_WHAT YOU NEED TO DO_
The records that appear below are to be restated word for word.

-----

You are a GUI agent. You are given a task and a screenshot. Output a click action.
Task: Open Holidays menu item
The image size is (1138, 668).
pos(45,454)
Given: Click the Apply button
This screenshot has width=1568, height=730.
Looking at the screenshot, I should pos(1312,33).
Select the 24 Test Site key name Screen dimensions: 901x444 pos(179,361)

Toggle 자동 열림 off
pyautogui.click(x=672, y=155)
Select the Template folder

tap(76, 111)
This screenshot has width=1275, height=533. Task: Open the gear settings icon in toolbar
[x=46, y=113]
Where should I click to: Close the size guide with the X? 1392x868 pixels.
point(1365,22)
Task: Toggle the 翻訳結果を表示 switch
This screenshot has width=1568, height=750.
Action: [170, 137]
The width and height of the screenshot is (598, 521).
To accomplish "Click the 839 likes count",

-----

_WRITTEN ANSWER_
You are a GUI agent. You are given a task and a screenshot. Output a click action.
Task: Open Holidays menu item
The image size is (1138, 668).
pos(45,454)
Given: Click the Apply button
This screenshot has width=1568, height=730.
Looking at the screenshot, I should pos(1312,33).
Select the 24 Test Site key name Screen dimensions: 901x444 pos(179,361)

Toggle 자동 열림 off
pyautogui.click(x=672, y=155)
Select the Template folder

tap(76, 111)
This screenshot has width=1275, height=533. Task: Open the gear settings icon in toolbar
[x=46, y=113]
Where should I click to: Close the size guide with the X? 1392x868 pixels.
point(1365,22)
Task: Toggle the 翻訳結果を表示 switch
This screenshot has width=1568, height=750.
Action: [170, 137]
The width and height of the screenshot is (598, 521).
To accomplish "Click the 839 likes count",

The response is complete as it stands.